(The problem): Retype the lines below, from the line containing "You are a GUI" up to and including the line containing "click(694, 58)", character for character, leaving out the pictures.
>> START Records to process
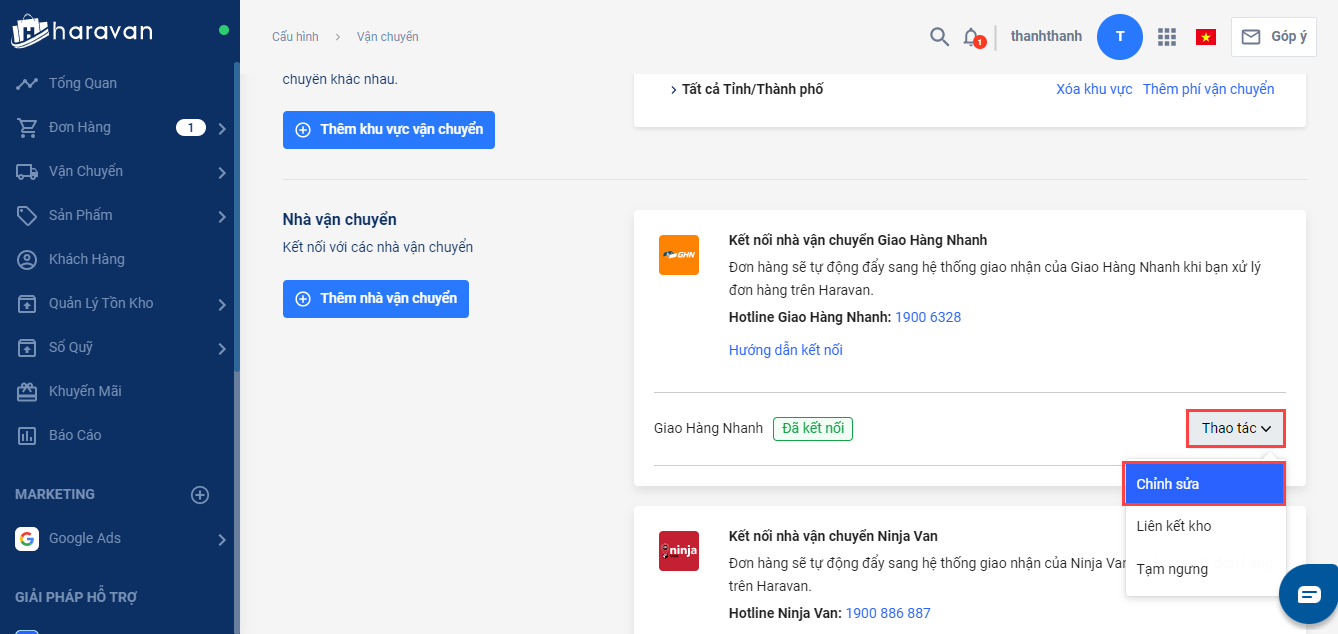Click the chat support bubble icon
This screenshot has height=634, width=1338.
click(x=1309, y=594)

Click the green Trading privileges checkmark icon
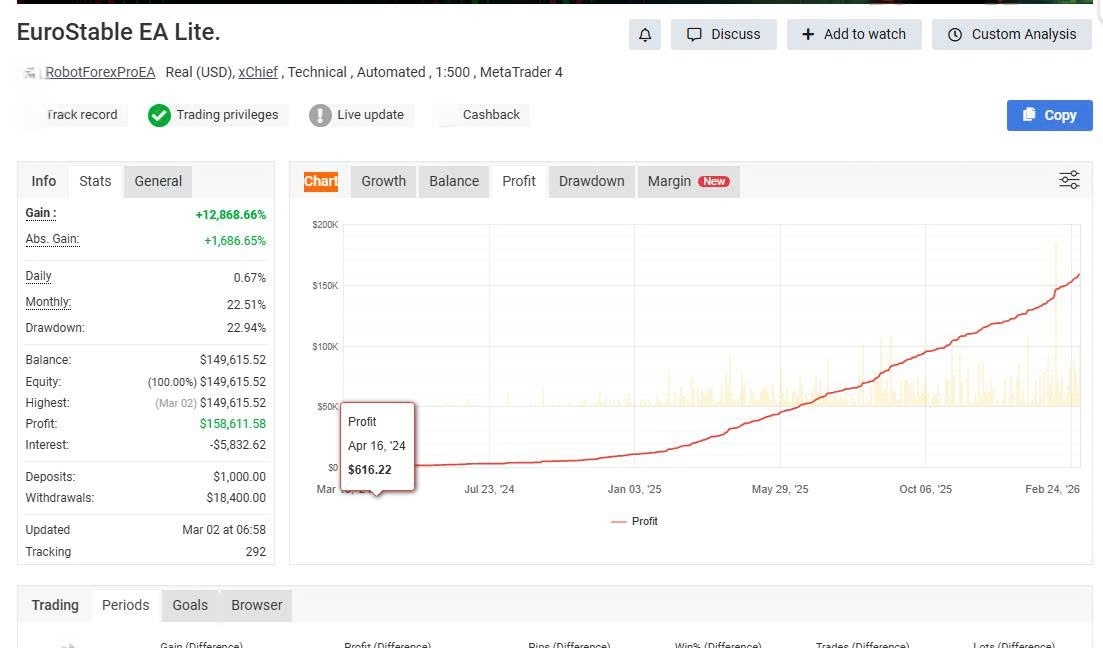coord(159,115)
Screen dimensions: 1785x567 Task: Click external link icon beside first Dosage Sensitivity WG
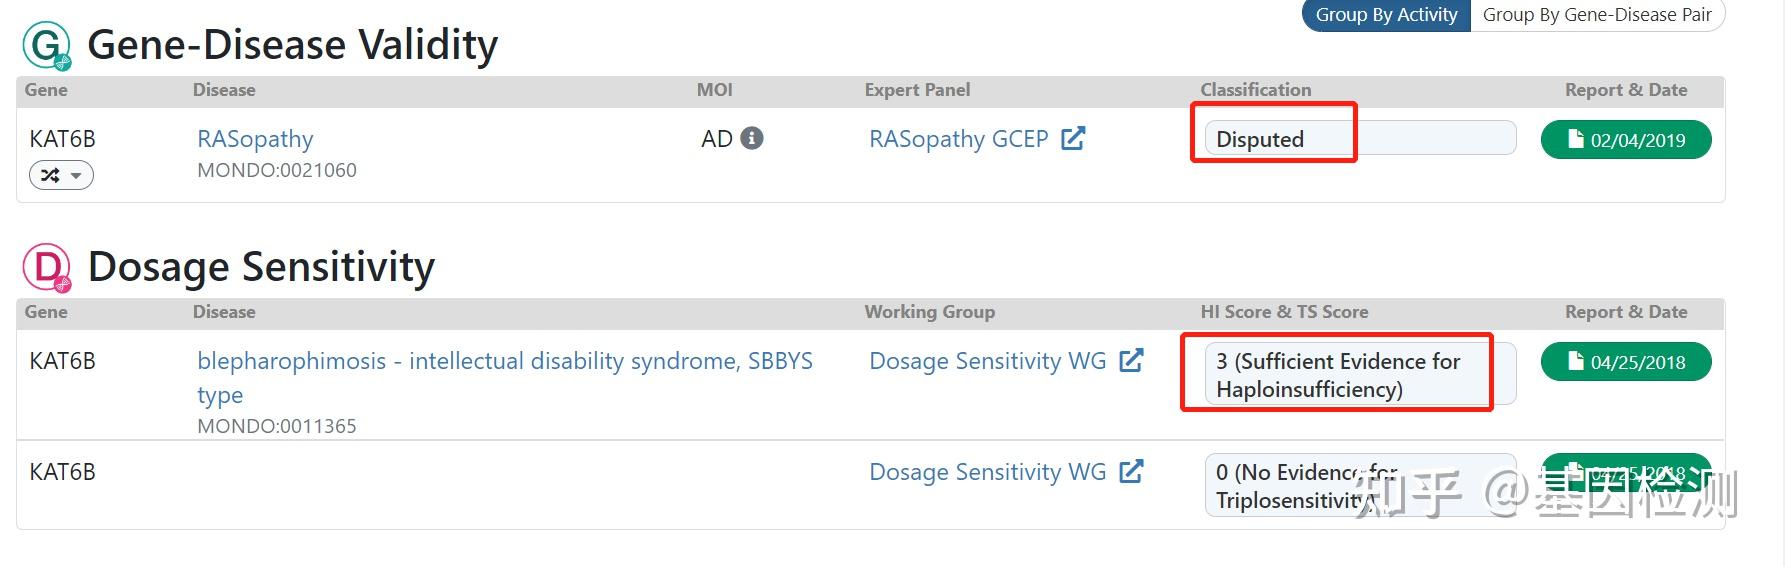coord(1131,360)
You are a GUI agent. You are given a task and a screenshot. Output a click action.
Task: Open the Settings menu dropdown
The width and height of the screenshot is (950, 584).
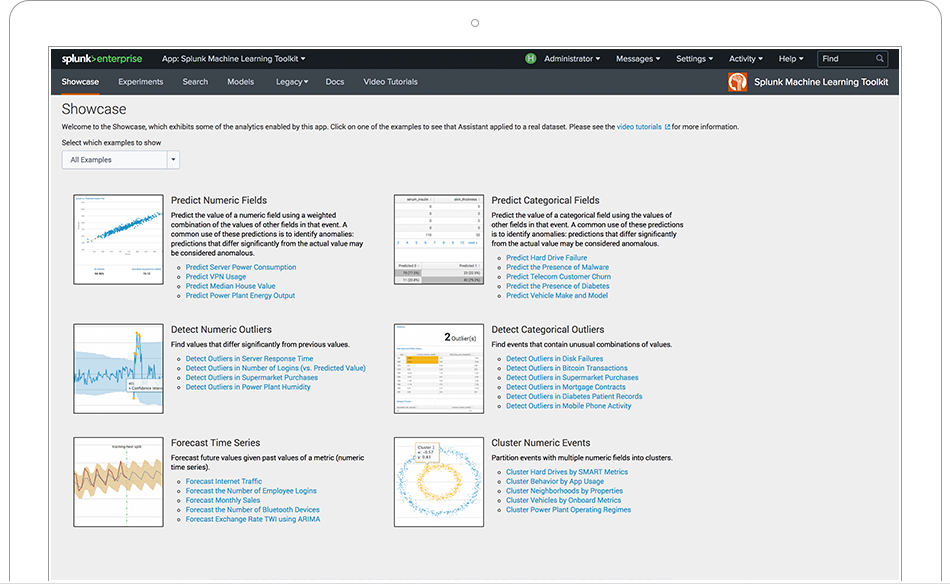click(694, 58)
>> END Records to process
>> START Records to process
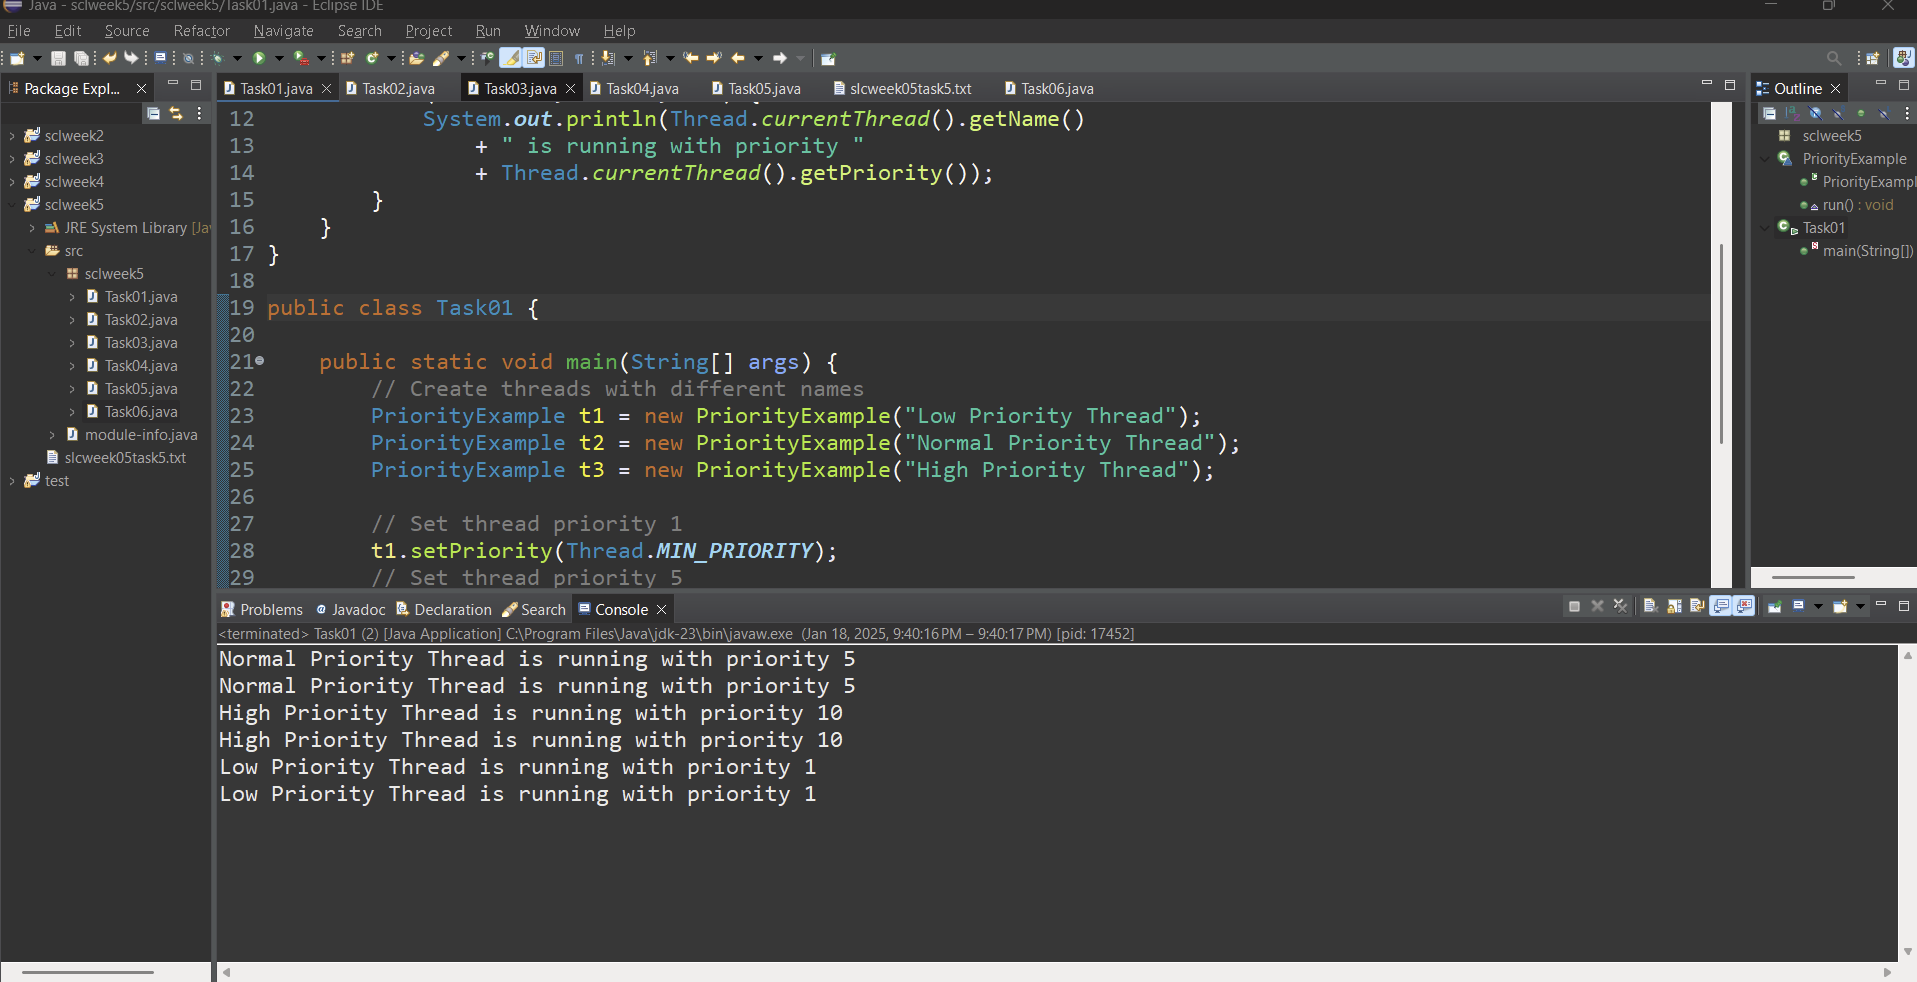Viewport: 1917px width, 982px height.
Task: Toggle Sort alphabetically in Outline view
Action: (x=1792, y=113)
>> END Records to process
>> START Records to process
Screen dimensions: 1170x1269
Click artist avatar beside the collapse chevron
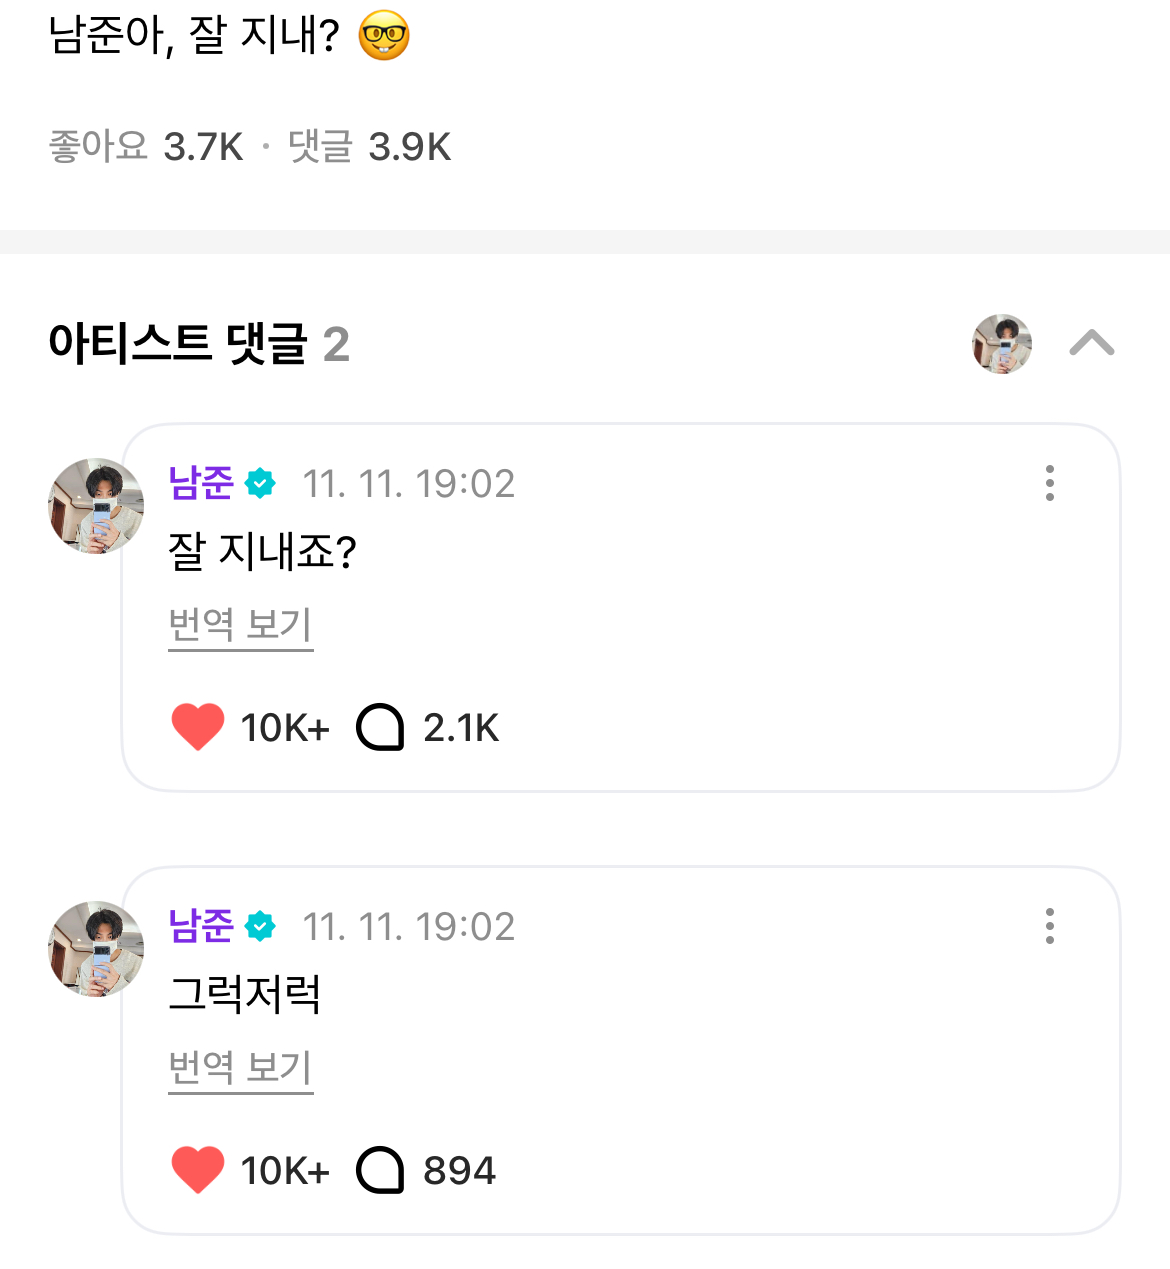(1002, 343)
>> END Records to process
(Solution below):
You are a GUI agent. You are given a task and a screenshot. Output a click action.
Task: Open the Settings menu dropdown
The width and height of the screenshot is (950, 584).
click(694, 58)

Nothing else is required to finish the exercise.